Pancreatic-ductal-occlusion-related PEI should be addressed during the initial phase of pancreatic head cancer management. PERT is the standard therapy for PEI; however, the effect of this therapy has primarily been investigated in unresectable pancreatic cancer or post-pancreatectomy. In one such study, patients with unresectable pancreatic cancer and suspected pancreatic ductal obstruction showed significantly improved body weight (BW) after PERT [35]. In another study, PERT significantly improved the post-pancreatectomy CFA, BW, and BMI [36]. PERT is also an independent prognosticator following PD (HR: 0.75, 95% CI 0.57–0.99, p = 0.046), significantly improving survival in patients with MPD ≥ 3 mm (HR: 0.64, 95% CI 0.47–0.89, p = 0.006), but not in those with MPD < 3 mm (HR: 1.01, 95% CI 0.66–1.55, p = 0.970) [37]. Endoscopic pancreatic stenting may also be an effective treatment option for pancreatic ductal occlusion, since it significantly delayed the development of PEI in chronic pancreatitis patients with MPD stenosis [38]. Effective treatment of PEI due to pancreatic ductal occlusion can improve nutritional status and survival outcomes; thus, evaluation of pancreatic ductal occlusion is crucial in pancreatic head cancer cases.

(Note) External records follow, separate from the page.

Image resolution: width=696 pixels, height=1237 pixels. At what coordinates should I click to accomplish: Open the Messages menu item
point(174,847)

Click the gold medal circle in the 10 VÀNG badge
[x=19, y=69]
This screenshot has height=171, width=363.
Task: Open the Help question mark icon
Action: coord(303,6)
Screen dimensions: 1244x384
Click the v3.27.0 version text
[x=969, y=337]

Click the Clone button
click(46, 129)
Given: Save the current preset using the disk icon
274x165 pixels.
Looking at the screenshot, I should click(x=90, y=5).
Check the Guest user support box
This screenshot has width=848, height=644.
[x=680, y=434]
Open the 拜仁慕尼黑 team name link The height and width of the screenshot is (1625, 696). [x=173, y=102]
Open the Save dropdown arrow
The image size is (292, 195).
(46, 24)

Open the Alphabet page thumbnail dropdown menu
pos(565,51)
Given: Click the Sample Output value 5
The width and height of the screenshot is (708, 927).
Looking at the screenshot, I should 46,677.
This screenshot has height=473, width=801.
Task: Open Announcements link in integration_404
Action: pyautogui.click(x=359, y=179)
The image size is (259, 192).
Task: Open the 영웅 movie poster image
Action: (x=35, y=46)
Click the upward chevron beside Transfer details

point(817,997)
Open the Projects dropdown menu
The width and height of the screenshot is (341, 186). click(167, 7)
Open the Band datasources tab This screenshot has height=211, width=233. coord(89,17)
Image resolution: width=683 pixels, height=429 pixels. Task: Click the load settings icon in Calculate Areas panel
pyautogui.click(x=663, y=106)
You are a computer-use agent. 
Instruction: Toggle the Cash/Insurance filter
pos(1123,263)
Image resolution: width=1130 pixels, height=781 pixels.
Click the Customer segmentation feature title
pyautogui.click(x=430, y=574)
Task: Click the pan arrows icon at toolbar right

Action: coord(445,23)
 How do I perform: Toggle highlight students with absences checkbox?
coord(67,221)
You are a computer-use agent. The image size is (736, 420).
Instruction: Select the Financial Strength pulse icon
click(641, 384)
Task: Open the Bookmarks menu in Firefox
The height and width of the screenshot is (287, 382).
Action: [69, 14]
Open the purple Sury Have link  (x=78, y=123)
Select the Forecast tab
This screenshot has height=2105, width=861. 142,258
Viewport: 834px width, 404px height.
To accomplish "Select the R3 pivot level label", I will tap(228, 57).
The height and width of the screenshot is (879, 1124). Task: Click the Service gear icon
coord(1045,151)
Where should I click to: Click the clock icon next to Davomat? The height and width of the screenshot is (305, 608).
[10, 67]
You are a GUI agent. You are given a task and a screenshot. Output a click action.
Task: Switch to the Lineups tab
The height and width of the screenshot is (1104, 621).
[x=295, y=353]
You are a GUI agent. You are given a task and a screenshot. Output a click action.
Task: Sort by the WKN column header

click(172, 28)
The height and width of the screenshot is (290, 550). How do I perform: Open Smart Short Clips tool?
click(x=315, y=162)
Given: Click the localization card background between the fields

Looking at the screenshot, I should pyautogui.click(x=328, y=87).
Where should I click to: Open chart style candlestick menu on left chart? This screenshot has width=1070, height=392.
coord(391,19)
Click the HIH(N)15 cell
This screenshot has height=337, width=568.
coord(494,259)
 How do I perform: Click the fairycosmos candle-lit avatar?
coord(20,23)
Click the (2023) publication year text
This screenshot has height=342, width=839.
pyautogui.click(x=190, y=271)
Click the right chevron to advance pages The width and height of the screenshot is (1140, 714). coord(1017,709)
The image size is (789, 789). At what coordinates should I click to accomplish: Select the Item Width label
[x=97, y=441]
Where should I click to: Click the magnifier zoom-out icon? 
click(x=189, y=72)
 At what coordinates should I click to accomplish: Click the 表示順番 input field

This study has several limitations. First, the results may have been influenced by heterogeneity such as that arising from variations in NAT regimens and duration. Second, the evaluation of the pancreatic ductal occlusion was not blinded. Third, we cannot rule out the possibility that patients assigned to the non-occlusion pre-NAT CT group developed occlusion while undergoing NAT. Fourth, some missing data were identified, but they showed no skewed intergroup distribution; thus, statistical analysis was performed with the missing data included.

In conclusion, pancreatic ductal occlusion may be linked to poorer postoperative outcomes through PEI-related malnutrition.